Ich fand das beunruhigend. Zwar hatte ich nichts zu verbergen. Aber ich bezweifelte nicht, dass es dem Kind nicht entgangen wäre, wenn dem so gewesen wäre. Deshalb beschloss ich, Papa darauf anzusprechen, was er über das Mädchen auf sich hatte.

„Mögen Sie das Landleben, Gräfin Sophie?", fragte mich der Baron plötzlich.

„Wie bitte?" Ich war so damit beschäftigt gewesen, Anna von Kalkheim zu beobachten, dass ich dem Baron kurz nicht zugehört hatte.

„Du musst wissen, Sophie, dass Max nicht nur sehr viel Land gehört. Er ist auch ein regelrechter Naturbursche, zu dessen liebsten Freizeitbeschäftigungen die Jagd gehört", erklärte Papa.

„Sofern Sich ihre Frage darauf bezieht, ob ich mich gerne in unserem neu gebauten Schlösschen auf dem Land aufhalte, so möchte ich sie bejahen: Ja, ich liebe das Leben dort", erwiderte ich.
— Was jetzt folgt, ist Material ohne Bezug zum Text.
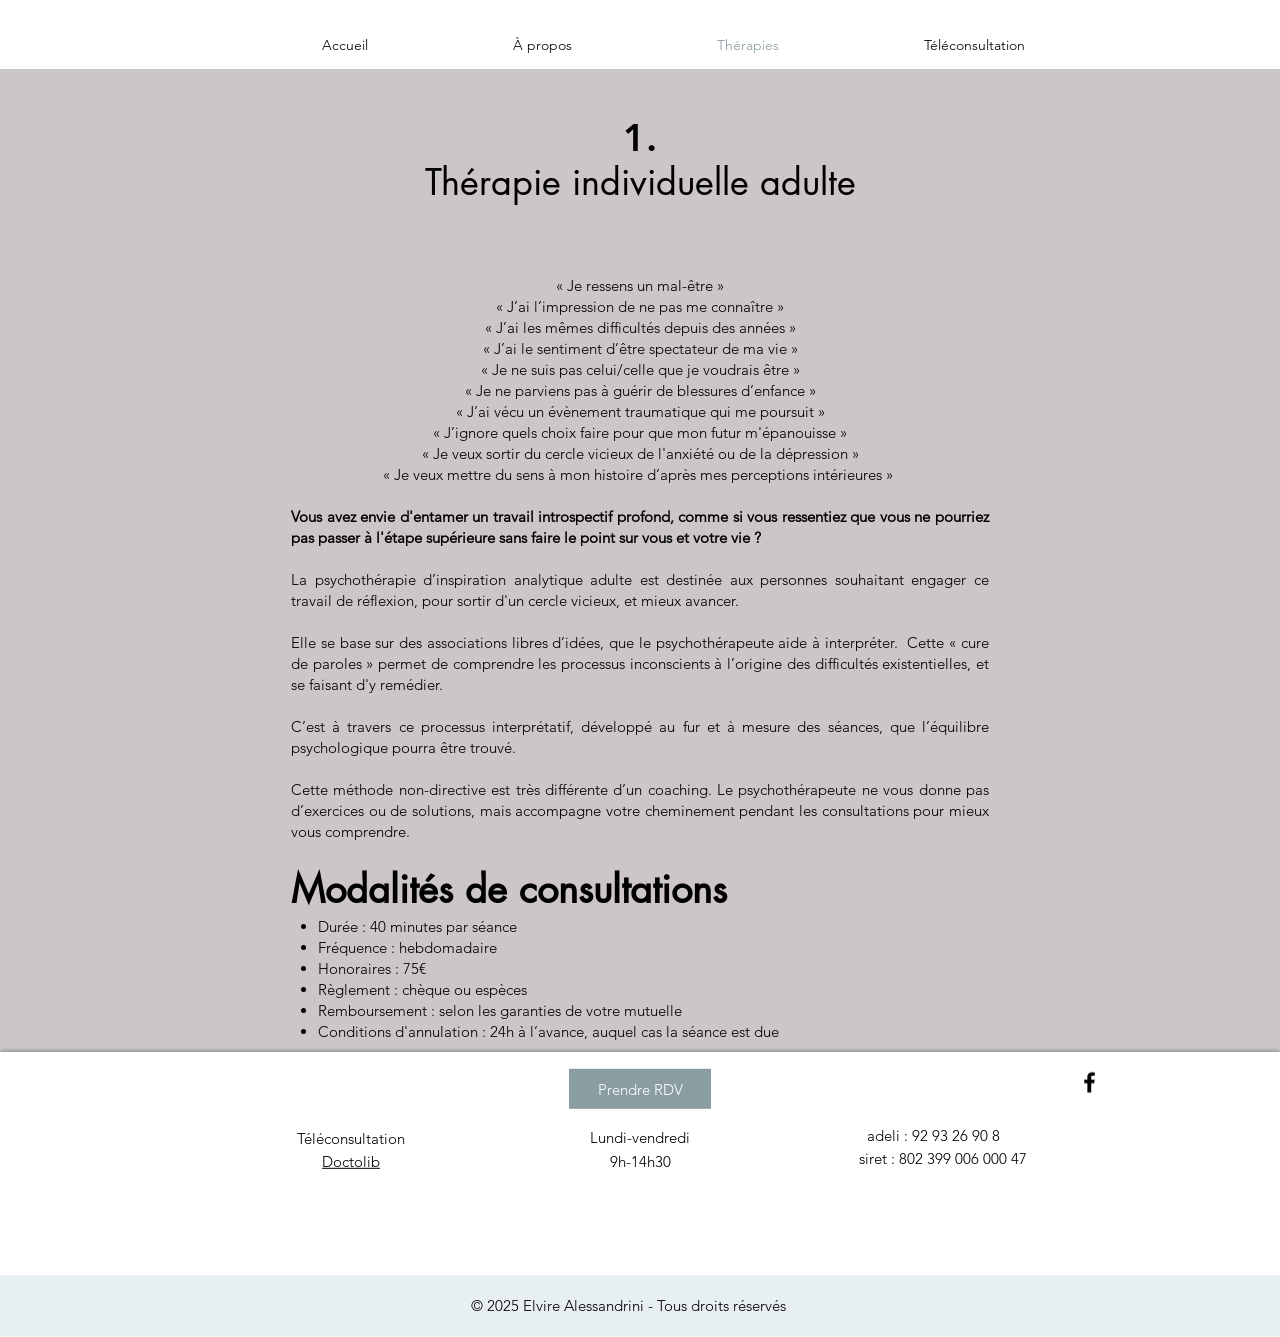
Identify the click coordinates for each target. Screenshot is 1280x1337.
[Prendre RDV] (640, 1089)
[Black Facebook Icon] (1089, 1082)
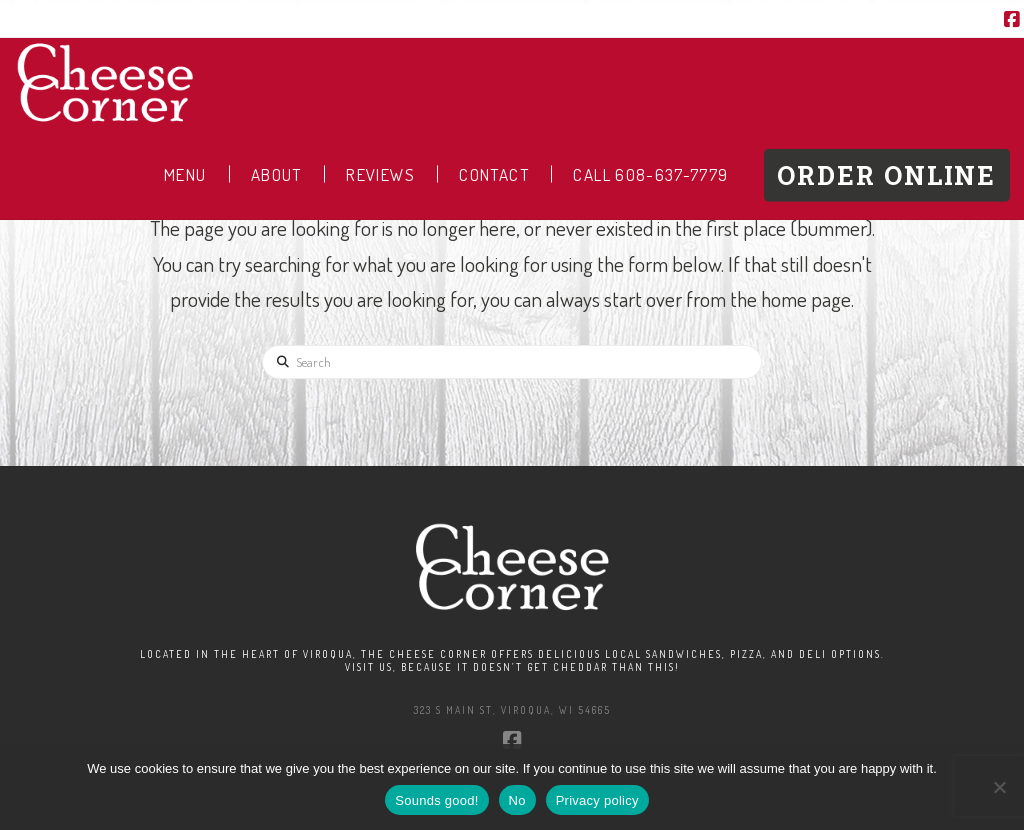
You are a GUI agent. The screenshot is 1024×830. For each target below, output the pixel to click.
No (517, 800)
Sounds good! (436, 800)
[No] (999, 787)
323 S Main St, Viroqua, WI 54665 (512, 710)
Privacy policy (597, 800)
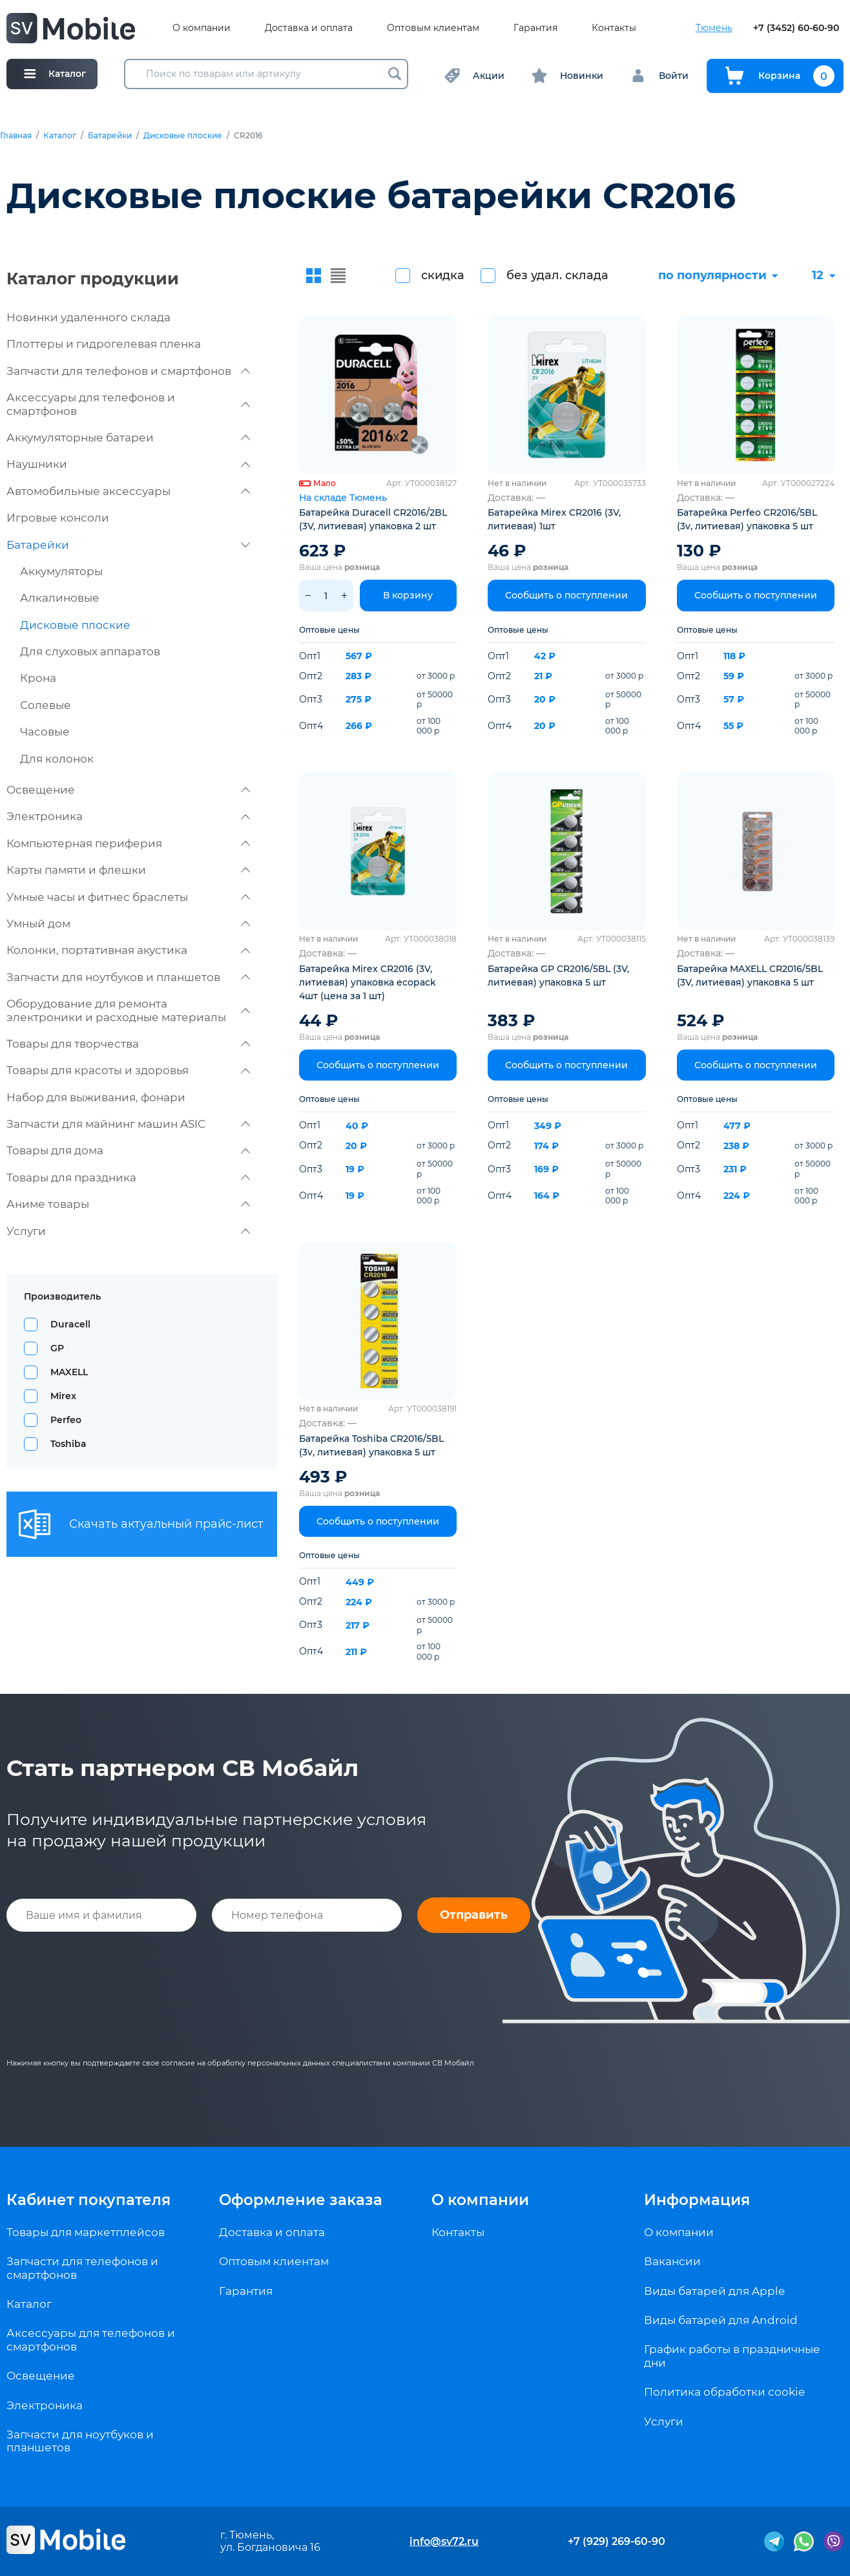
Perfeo (65, 1420)
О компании (201, 28)
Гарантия (535, 28)
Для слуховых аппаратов (90, 651)
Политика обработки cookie (724, 2391)
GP (57, 1348)
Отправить (474, 1915)
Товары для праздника (128, 1177)
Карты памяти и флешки (128, 869)
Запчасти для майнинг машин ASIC (128, 1123)
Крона (38, 677)
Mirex (63, 1396)
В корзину (408, 595)
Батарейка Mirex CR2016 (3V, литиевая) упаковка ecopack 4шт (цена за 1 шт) (367, 982)
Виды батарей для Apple (714, 2291)
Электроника (128, 816)
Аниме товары (128, 1204)
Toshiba (68, 1444)
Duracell (70, 1324)
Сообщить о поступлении (566, 595)
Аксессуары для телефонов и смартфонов (128, 404)
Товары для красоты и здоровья (128, 1070)
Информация (697, 2200)
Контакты (614, 28)
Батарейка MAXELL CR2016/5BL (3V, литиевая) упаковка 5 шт (750, 975)
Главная (16, 135)
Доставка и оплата (309, 28)
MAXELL (69, 1372)
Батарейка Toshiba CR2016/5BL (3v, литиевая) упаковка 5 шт (371, 1445)
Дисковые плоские (182, 135)
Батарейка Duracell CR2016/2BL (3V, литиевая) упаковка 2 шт (373, 519)
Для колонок (57, 758)
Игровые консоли (57, 517)
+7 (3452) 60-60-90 (796, 28)
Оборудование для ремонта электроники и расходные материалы (128, 1010)
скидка (442, 275)
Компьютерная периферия (128, 843)
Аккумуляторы (61, 571)
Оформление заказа (300, 2200)
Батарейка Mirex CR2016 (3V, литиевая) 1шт (554, 519)
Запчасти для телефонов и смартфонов (128, 370)
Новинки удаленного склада (88, 317)
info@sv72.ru (444, 2541)
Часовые (45, 731)
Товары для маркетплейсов (85, 2232)
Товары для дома (128, 1150)
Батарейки (110, 135)
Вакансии (672, 2261)
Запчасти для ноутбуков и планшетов (128, 977)
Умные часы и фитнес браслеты (128, 897)
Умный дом (128, 923)
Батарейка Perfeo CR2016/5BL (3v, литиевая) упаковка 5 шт (747, 519)
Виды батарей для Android (721, 2320)
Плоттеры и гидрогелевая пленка (103, 343)
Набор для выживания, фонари (95, 1097)
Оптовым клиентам (433, 28)
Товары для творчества (128, 1043)
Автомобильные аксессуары (128, 491)
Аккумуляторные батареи (128, 437)
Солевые (45, 705)
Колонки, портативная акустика (128, 950)
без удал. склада (557, 275)
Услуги (128, 1231)
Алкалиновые (59, 597)
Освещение (128, 789)
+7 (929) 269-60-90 (616, 2541)
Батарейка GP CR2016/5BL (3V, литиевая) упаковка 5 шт (558, 975)
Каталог (59, 135)
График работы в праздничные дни (732, 2356)
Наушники (128, 464)
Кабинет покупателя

Was ich mich nicht zu sagen traute, was mir aber auf der Zunge lag, war folgender Satz: „Aber unter ‚Landleben' verstehe ich das Leben mit der Natur und der Tierwelt, nicht das Töten derselben."

„Nun ja, man muss nicht gleich eine Bäuerin werden wollen, wenn man das Leben auf dem Land liebt. Aber es fällt mir wirklich schwer, Sie mir außerhalb der Schlossmauern vorzustellen", meinte der Baron. Irrte ich mich, oder hörte ich einen kritischen Unterton in seiner Stimme? Vermutete er etwa, dass ich doch nicht die richtige Braut for ihn war?

„Ach, wirklich?", entgegnete ich mit einer hochgezogenen Augenbraue und musterte ihn. Wer war er, der mich erst wenige Stunden kannte und schon glaubte, mich zu kennen? „Sie könnten Sich ja täuschen."

Einen Augenblick lang blickte er mir tatsächlich tief in die Augen. Es kam mir vor, als ob er mich so ansah, wie ein Lehrer ein ungezogenes Schulkind ansieht. Denn für ihn war ich wohl vor allem eins: Noch ein kleines Mädchen, das nur ein paar Jahre älter war als seine Nichte. „Ich täusche mich äußerst selten", meinte er schließlich.

Es war mir nicht entgangen, wie unwohl meine Eltern sich derweil zu fühlen schienen. Da uns in diesem Moment die Nachricht erreichte, dass das Abendessen zubereitet sei und wir uns ins Esszimmer begeben konnten, jenen viel zu großen Raum, in dem vierzig Leute essen können, üblicherweise aber nur vier ihre Mahlzeiten zu sich nehmen, schienen sie den peinlichen Moment schnell wieder vergessen zu wollen. Jedenfalls nahm im weiteren Verlauf des Abends niemand mehr darauf darauf Bezug, und ich war regelrecht dankbar dafür, dass der Baron schon beim Dessert erklärte, dass Anna und er nach der langen Reise früh zu Bett gehen wollten.

Allerdings habe ich in der letzten Nacht kaum geschlafen und weiß nicht, wie ich meinen Eltern in der gegenwärtigen Situation unter die Augen treten soll. Was, wenn sie mich auffordern, eine gehorsame Tochter zu sein und höflicher zu dem Baron zu sein, da dieser schließlich unser Gast ist?

Deshalb sitze ich nun schon seit Stunden hier an meinem Schreibtisch und versuche, mir eine Strategie auszudenken, wie ich einem Heiratsantrag des Barons entgehen kann. Mehr als eine völlig heruntergebrannte Kerze und dieser Tagebucheintrag ist dabei allerdings noch nicht herausgekommen; und ich fürchte den Tagesanbruch und den Moment, in dem es Zeit sein wird, mich für das Frühstück herauszuputzen. Denn dann werde ich den Baron wiedersehen.